We aren’t alive so we didn’t understand when our creator died.
Business went on as usual for several days. When he didn’t move out of his bed, we figured this was something humans, living people, did. It was Lilac who figured it out. He hadn’t eaten any of the food she’d brought, and she compared the rot on the fruit beside his bed to what was beginning to grow on his face. I work in the gardens. I understand that when fruit begins decomposing it will return to the Earth. And that was what was happening to our creator.
We left him in his bed, unsure what to do when a human died. Lilac kept bringing him food. That’s what she was programed to do. She was modeled after his late wife, Margret: long blonde hair, bright blue-glass eyes, small frame. Beneath her skin were wires that could almost be mistaken as veins. She was the most realistic of us all. Lilac had cleaned and served his food. She was his stand-in wife and, although she was very beautiful in a strange mechanical way, like the inner workings of a clock, he had never touched her, not so much as held her hand. Every night, when she mock slept, it was not in his bed but in a bed across the room. He was polite and cordial to his automata but it was a thin veil. I could tell he was a little afraid of what he had created.
When he was alive, he would sit in an armchair by the fire and she’d sit in the winged back chair facing him. He would read to her, like he had to his wife. After he died, she still sat by the fire, face open and intent, as though she was listening to him.
“I miss him,” she said. “Or something of the sort.”
He’d given her the facsimile of emotions, for that isn’t something you can really transfer to a non-living being. Once water had slid out of her eyes when I found a dead rabbit in the garden.
“What’s going on?” I had asked, trying to analyze what the water meant, while the rabbits limp body hung between my metal palms.
“I wish the rabbit was alive,” she’d said. “But I don’t know why.”
“You are sad,” our creator had explained, his hand hovering by but not touching her elbow. “You are crying.”
I don’t understand emotions, I am an older model and our creator didn’t bother installing them in me, his gardener, but like Lilac, I did wish our he was around. I work his property and he would walk through the gardens, the orchard, and the woods beyond and tell me about the plants. I retained every fact he told me and uploaded it in my memory. Besides, I liked to listen to his voice.

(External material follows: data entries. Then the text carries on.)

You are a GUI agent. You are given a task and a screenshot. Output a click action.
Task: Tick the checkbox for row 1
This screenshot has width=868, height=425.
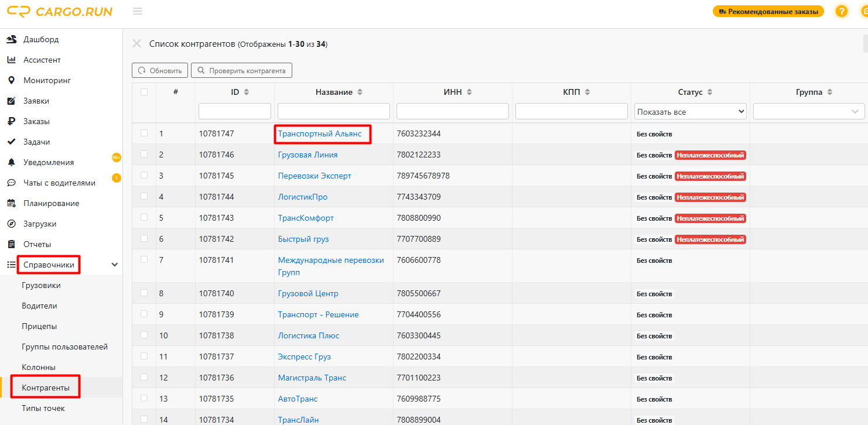tap(144, 133)
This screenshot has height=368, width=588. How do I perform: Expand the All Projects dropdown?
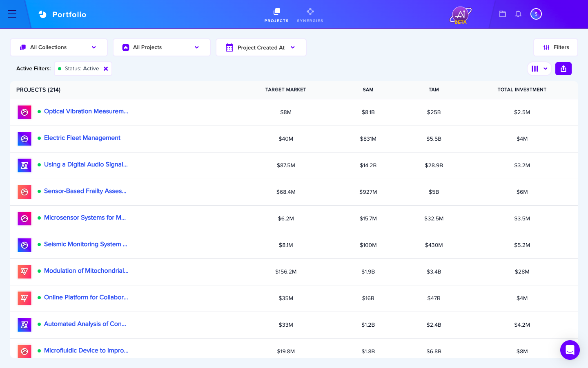(x=162, y=47)
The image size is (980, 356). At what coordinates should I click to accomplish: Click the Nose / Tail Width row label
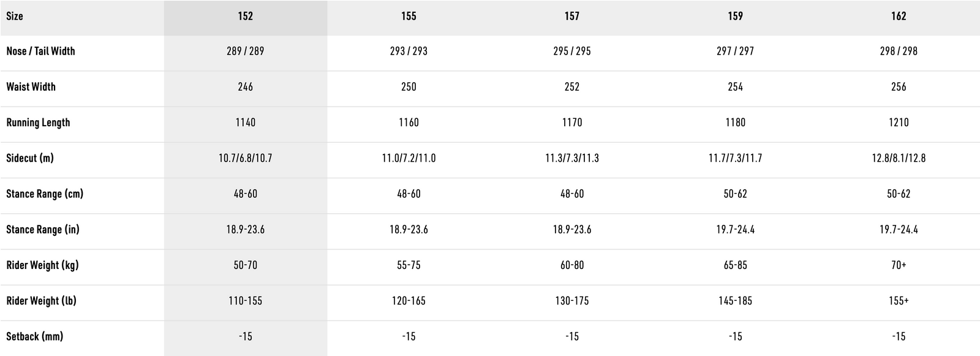pyautogui.click(x=40, y=51)
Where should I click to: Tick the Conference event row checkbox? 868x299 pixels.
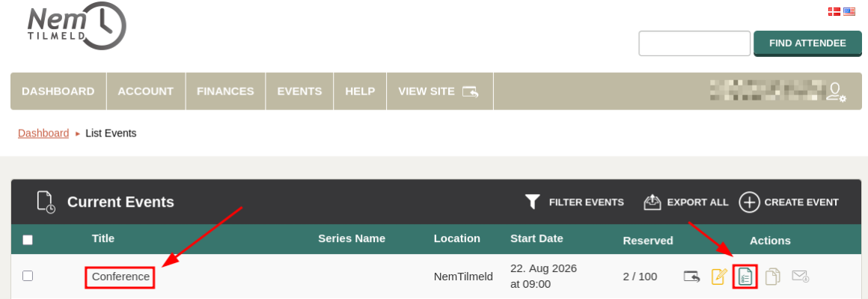(28, 276)
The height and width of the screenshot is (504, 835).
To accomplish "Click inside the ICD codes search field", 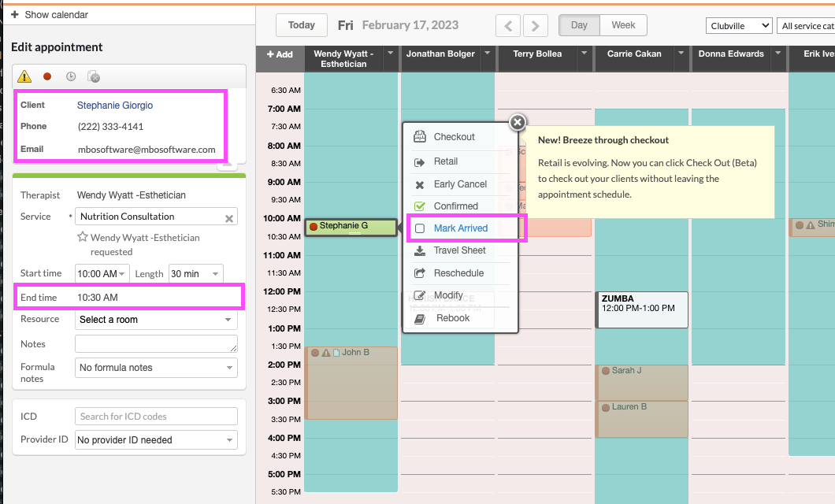I will coord(156,416).
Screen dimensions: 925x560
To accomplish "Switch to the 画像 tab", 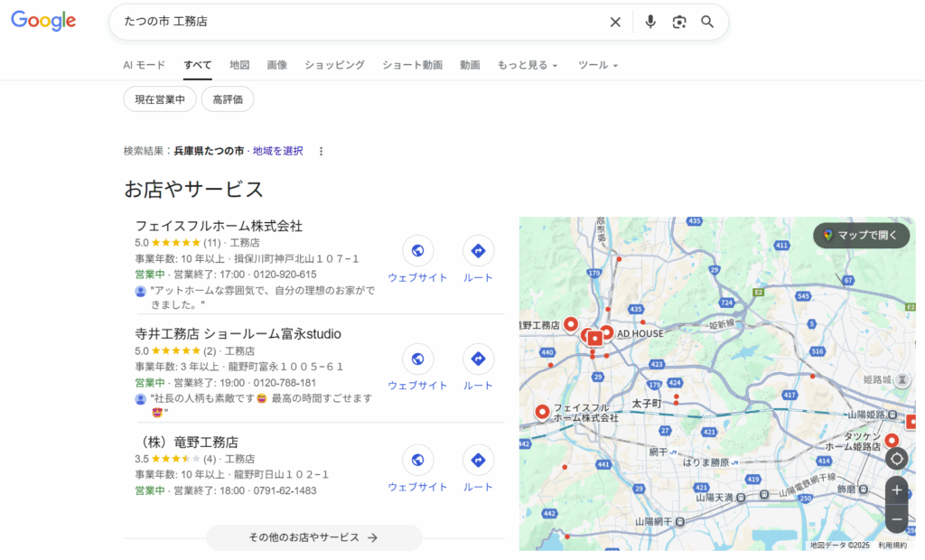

The place was so much quieter without him. He always played classical music in his study and the hall is so still without the echoes of a piano or violins. We had eaten together, or he ate while we sat at the table and told us things, and now we sat in front of our empty plates in silence. There were four of us. Lilac, Spoon, Grease, and myself, Floret.
Spoon was the cook. It could not talk and didn’t really look like a person. Soon after our creator died, the power shut off and the food spoiled but poor Spoon didn’t know to stop. It roasted rotten meat, chopped potatoes sprouting eyes, and served to all to our creator’s empty seat at the table. Lilac would remove his untouched plate promptly at nine while Spoon whirred about in the kitchen cheerfully washing the pots even after we ran out of soap.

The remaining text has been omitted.